▶ [Data section]:
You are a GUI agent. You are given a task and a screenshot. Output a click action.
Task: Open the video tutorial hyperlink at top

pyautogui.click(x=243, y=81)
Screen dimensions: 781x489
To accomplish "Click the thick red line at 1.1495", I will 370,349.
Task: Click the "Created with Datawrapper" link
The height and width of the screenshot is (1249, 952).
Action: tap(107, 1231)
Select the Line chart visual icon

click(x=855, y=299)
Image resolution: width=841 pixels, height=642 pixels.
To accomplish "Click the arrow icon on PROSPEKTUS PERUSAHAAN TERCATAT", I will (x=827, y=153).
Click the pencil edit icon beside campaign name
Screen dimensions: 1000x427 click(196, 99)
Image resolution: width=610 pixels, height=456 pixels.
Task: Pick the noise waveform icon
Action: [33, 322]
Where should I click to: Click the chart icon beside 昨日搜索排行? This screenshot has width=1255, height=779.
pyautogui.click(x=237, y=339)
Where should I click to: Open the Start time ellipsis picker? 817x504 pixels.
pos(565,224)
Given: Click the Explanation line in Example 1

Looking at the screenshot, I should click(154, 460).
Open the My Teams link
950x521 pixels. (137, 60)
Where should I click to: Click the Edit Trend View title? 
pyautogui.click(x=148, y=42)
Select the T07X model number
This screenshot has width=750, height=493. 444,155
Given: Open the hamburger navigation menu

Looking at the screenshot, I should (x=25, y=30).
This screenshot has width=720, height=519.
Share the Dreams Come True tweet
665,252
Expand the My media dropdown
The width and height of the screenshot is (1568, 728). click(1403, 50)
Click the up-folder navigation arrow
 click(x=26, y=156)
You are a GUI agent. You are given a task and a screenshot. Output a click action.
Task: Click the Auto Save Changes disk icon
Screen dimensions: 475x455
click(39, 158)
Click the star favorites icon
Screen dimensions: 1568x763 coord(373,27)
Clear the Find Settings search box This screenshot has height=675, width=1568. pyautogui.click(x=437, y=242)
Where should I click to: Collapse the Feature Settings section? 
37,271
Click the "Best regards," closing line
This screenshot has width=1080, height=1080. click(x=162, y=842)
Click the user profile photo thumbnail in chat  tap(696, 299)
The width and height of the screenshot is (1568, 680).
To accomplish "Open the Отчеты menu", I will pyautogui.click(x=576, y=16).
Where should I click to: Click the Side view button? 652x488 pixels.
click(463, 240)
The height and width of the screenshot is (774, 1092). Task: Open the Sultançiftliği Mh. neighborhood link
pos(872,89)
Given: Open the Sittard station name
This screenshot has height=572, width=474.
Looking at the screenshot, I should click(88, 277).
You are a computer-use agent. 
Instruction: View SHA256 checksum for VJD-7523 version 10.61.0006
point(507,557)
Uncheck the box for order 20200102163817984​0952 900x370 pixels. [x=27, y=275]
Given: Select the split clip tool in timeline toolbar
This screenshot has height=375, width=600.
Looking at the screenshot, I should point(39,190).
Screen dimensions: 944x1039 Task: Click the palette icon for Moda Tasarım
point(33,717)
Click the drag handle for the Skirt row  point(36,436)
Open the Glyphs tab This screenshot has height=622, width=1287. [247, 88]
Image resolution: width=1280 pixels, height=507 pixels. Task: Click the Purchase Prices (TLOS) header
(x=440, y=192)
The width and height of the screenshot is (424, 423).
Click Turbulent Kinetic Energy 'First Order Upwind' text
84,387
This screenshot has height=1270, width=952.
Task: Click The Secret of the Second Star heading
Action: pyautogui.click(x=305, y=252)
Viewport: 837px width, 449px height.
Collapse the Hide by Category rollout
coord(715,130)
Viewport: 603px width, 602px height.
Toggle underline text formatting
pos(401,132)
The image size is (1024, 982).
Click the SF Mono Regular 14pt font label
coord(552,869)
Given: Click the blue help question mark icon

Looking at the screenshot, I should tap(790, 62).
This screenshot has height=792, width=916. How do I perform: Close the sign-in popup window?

▶ [The task]:
Retype the records in their entirety, matching each one exactly.

▶ [Answer]:
You are a GUI agent. You are given a task and a screenshot. Output a click action.
Task: Open the video tutorial hyperlink at top

pyautogui.click(x=243, y=81)
Screen dimensions: 781x489
To accomplish "Click the thick red line at 1.1495", I will 370,349.
Task: Click the "Created with Datawrapper" link
The height and width of the screenshot is (1249, 952).
Action: tap(107, 1231)
Select the Line chart visual icon

click(x=855, y=299)
Image resolution: width=841 pixels, height=642 pixels.
To accomplish "Click the arrow icon on PROSPEKTUS PERUSAHAAN TERCATAT", I will (x=827, y=153).
Click the pencil edit icon beside campaign name
Screen dimensions: 1000x427 click(196, 99)
Image resolution: width=610 pixels, height=456 pixels.
Task: Pick the noise waveform icon
Action: [33, 322]
Where should I click to: Click the chart icon beside 昨日搜索排行? This screenshot has width=1255, height=779.
pyautogui.click(x=237, y=339)
Where should I click to: Open the Start time ellipsis picker? 817x504 pixels.
pos(565,224)
Given: Click the Explanation line in Example 1

Looking at the screenshot, I should click(154, 460).
Open the My Teams link
950x521 pixels. (137, 60)
Where should I click to: Click the Edit Trend View title? 
pyautogui.click(x=148, y=42)
Select the T07X model number
This screenshot has width=750, height=493. 444,155
Given: Open the hamburger navigation menu

Looking at the screenshot, I should (x=25, y=30).
This screenshot has width=720, height=519.
Share the Dreams Come True tweet
665,252
Expand the My media dropdown
The width and height of the screenshot is (1568, 728). click(1403, 50)
Click the up-folder navigation arrow
 click(x=26, y=156)
You are a GUI agent. You are given a task and a screenshot. Output a click action.
Task: Click the Auto Save Changes disk icon
Screen dimensions: 475x455
click(39, 158)
Click the star favorites icon
Screen dimensions: 1568x763 coord(373,27)
Clear the Find Settings search box This screenshot has height=675, width=1568. pyautogui.click(x=437, y=242)
Where should I click to: Collapse the Feature Settings section? 
37,271
Click the "Best regards," closing line
This screenshot has width=1080, height=1080. click(x=162, y=842)
Click the user profile photo thumbnail in chat  tap(696, 299)
The width and height of the screenshot is (1568, 680).
To accomplish "Open the Отчеты menu", I will pyautogui.click(x=576, y=16).
Where should I click to: Click the Side view button? 652x488 pixels.
click(463, 240)
The height and width of the screenshot is (774, 1092). Task: Open the Sultançiftliği Mh. neighborhood link
pos(872,89)
Given: Open the Sittard station name
This screenshot has height=572, width=474.
Looking at the screenshot, I should click(88, 277).
You are a computer-use agent. 
Instruction: View SHA256 checksum for VJD-7523 version 10.61.0006
point(507,557)
Uncheck the box for order 20200102163817984​0952 900x370 pixels. [x=27, y=275]
Given: Select the split clip tool in timeline toolbar
This screenshot has height=375, width=600.
Looking at the screenshot, I should point(39,190).
Screen dimensions: 944x1039 Task: Click the palette icon for Moda Tasarım
point(33,717)
Click the drag handle for the Skirt row  point(36,436)
Open the Glyphs tab This screenshot has height=622, width=1287. [247, 88]
Image resolution: width=1280 pixels, height=507 pixels. Task: Click the Purchase Prices (TLOS) header
(x=440, y=192)
The width and height of the screenshot is (424, 423).
Click Turbulent Kinetic Energy 'First Order Upwind' text
84,387
This screenshot has height=1270, width=952.
Task: Click The Secret of the Second Star heading
Action: pyautogui.click(x=305, y=252)
Viewport: 837px width, 449px height.
Collapse the Hide by Category rollout
coord(715,130)
Viewport: 603px width, 602px height.
Toggle underline text formatting
pos(401,132)
The image size is (1024, 982).
Click the SF Mono Regular 14pt font label
coord(552,869)
Given: Click the blue help question mark icon

Looking at the screenshot, I should tap(790, 62).
This screenshot has height=792, width=916. How do I perform: Close the sign-in popup window?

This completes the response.